Here’s what section 25 of the Constitution says. The following persons are citizens of Nigeria by birth namely;

(a) every person born in Nigeria before the date of independence, either of whose parents or any of whose grandparents belongs or belonged to a community indigenous to Nigeria:

Provided that a person shall not become a citizen of Nigeria by this section if neither of his parents nor any of his grandparents was born in Nigeria;

(b) every person born in Nigeria after the date of independence either of whose parents or any of whose grandparents is a citizen of Nigeria; and

(c) every person born outside Nigeria or either of whose parents are a citizen of Nigeria.

(2) In this section, “the date of independence” means the 1st day of October 1960.

So sorry, Agent Smith, but are your parents or grandparents indigenous to Nigeria? If not, don’t quit yet. Let’s try another way.

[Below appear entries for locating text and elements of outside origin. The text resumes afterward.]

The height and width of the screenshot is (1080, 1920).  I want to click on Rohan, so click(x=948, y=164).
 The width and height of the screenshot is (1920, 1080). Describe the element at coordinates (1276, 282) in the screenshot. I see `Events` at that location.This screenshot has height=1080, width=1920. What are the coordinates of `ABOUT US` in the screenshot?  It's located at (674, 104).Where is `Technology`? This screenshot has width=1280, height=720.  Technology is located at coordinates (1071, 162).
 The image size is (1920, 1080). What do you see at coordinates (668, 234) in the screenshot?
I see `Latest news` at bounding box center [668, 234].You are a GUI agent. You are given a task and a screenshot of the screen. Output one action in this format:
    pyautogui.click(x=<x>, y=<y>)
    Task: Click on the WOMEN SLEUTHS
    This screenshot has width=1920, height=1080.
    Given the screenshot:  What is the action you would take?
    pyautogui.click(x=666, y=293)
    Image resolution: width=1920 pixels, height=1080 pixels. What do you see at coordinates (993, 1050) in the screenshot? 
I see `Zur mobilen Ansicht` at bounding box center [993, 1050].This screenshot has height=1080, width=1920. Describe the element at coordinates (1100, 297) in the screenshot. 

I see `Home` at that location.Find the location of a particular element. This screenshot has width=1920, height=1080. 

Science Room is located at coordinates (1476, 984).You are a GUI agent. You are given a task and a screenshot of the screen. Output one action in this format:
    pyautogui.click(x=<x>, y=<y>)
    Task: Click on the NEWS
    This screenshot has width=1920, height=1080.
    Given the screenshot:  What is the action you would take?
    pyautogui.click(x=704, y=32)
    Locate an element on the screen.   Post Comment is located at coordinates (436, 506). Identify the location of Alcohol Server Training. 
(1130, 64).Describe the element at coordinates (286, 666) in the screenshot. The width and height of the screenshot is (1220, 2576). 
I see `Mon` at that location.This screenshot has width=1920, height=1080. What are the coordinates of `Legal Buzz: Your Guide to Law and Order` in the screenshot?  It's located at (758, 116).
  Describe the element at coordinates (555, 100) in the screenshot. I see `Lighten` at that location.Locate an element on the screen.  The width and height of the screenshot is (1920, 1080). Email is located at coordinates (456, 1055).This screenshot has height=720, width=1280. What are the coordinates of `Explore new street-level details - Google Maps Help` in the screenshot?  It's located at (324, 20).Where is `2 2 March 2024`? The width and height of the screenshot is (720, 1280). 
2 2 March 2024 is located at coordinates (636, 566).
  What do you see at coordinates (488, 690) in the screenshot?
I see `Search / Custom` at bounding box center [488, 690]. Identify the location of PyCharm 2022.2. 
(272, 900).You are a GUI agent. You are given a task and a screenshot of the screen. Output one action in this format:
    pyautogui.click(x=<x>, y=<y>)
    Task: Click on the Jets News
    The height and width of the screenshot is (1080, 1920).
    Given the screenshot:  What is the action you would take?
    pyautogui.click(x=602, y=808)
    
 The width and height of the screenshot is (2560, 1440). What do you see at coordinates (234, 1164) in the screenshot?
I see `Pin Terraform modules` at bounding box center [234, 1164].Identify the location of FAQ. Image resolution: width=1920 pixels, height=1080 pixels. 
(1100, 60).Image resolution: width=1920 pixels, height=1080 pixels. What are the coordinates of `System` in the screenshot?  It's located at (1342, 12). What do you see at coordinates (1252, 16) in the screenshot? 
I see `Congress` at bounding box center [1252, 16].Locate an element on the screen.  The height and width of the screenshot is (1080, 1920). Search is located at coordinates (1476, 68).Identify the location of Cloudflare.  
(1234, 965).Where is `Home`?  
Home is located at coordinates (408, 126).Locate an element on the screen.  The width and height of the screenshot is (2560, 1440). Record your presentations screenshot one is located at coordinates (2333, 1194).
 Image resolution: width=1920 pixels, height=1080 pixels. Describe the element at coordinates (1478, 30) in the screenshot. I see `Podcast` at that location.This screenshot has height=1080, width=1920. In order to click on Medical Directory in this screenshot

Citizenship by registration

The other way of becoming a Nigerian citizen is citizenship by registration. This is covered in section 26 of the Nigerian Constitution. Here’s what it says:

(1) Subject to the provisions of section 28 of this Constitution, a person to whom the provisions of this section apply may be registered as a citizen of Nigeria if the President is satisfied that;

(a) he is a person of good character;

(b) he has shown a clear intention of his desire to live in Nigeria; and

(c) he has taken the Oath of Allegiance prescribed in the Seventh Schedule to this Constitution.

(2) the provisions of this section shall apply to;

(a) any woman who is or has been married to a citizen of Nigeria; or

(b) every person of full age and capacity born outside Nigeria or whose grandparents are a citizen of Nigeria. 

This section summarises that citizenship by registration is available to a woman married to a Nigerian citizen.

It’s also open to a person born outside Nigeria with any of their grandparents being Nigerian citizens. It looks like this option isn’t for you, Agent Smith. Let’s try the third one.

Citizenship by naturalisation

Citizenship by naturalisation is covered in section 27 of the Nigerian Constitution with the condition that you meet requirements in section 28. Here are the requirements to become a citizen by naturalisation.

  1. You must be of full age and capacity. (18 and above)
  2. You should have good character. (Agent Smith was a bad guy, but only in the movie) A minimum of two people must testify to this, and one must be a religious minister. 
  3. You must clearly desire to reside in Nigeria and meet the residential requirements needed to become a citizen.
  4. You should be capable of contributing to the well-being of Nigeria and its citizens­ – for example, by being a regular taxpayer.
  5. The governor of the Nigerian state you want to apply to for citizenship must confirm that the community you’ll reside in welcomes you with open arms.
  6. It would help if you took an Oath of Allegiance prescribed in Schedule 7 of the Constitution.
  7. You must have lived in Nigeria continuously for 15 years before the application date. If you’ve constantly lived for 12 months in Nigeria, then over the next 20 years lived in Nigeria intermittently for periods totalling not less than 15 years, you can also apply if you meet the other requirements.

Before we forget, if you want to acquire Nigerian citizenship by registration or by naturalisation, you must first renounce your citizenship of any other country you may have previously, unless the citizenship was acquired by birth. 

There you go. Now you know the Nigerian citizenship types and how to acquire them. Please don’t say we didn’t do anything for you, Agent Smith. You’re welcome.